Joe: We bought some nice tuna steaks at the Reading Terminal Market and I decided to try something new. This recipe is a variation of a recipe from Ming Tsai. He uses fermented beans and serves the steaks on a bed of potato salad. I used regular black beans and did a presentation where I layed strips of tuna steak on deep fried potato slices.

First I cut a potato very thinly. I fried the slices in some canola oil until they were nice and brown. Drain and set aside.

I ground three tablespoons of peppercorns (assorted if you have them), a tablespoon each of black cumin, cumin and coriander seeds and a teaspoon of chili powder in a mortar and pestle. Salt the tuna, and then coat in the spice mixture and set aside.

Slice one shallot and some ginger. Heat a small pot or saucier over med to med high heat. Add the shallots, ginger, a half cup of red wine of your choosing, a quarter cup of black beans, salt and pepper. You want to reduce the wine completely. After the wine is about gone, pour in a quarter cup of cream. When the cream comes to a boil remove from the heat to a blender. Blend on high. Add 3/4 pound of cold butter in one inch slices until the sauce is smooth. You can keep this warm in a double boiler.

Put a small amount of canola oil in a pan and get the pan very hot. Saute the steaks until the spices turn brown. You are looking for a nice crust and medium rare inside.

To serve, cut the steaks on a bias. Arange the potato slices on the plate and put a slice of tuna on each potato. Drizzle sauce on the tuna and on the plate.
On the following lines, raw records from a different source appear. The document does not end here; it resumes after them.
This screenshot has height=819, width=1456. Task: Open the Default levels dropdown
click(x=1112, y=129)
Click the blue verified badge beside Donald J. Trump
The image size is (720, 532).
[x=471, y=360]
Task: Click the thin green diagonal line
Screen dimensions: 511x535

Sarah: This was a tasty dish, and beautifully presented. I think the spice crust was a bit much– it tended to overwhelm the tuna. This probably would work better with a thicker tuna steak– ours was only about an inch thick, which makes it hard to get a nice sear and still be rare inside, and I think that a higher ratio of tuna to spices would balance the flavors better. Amazing sauce, though!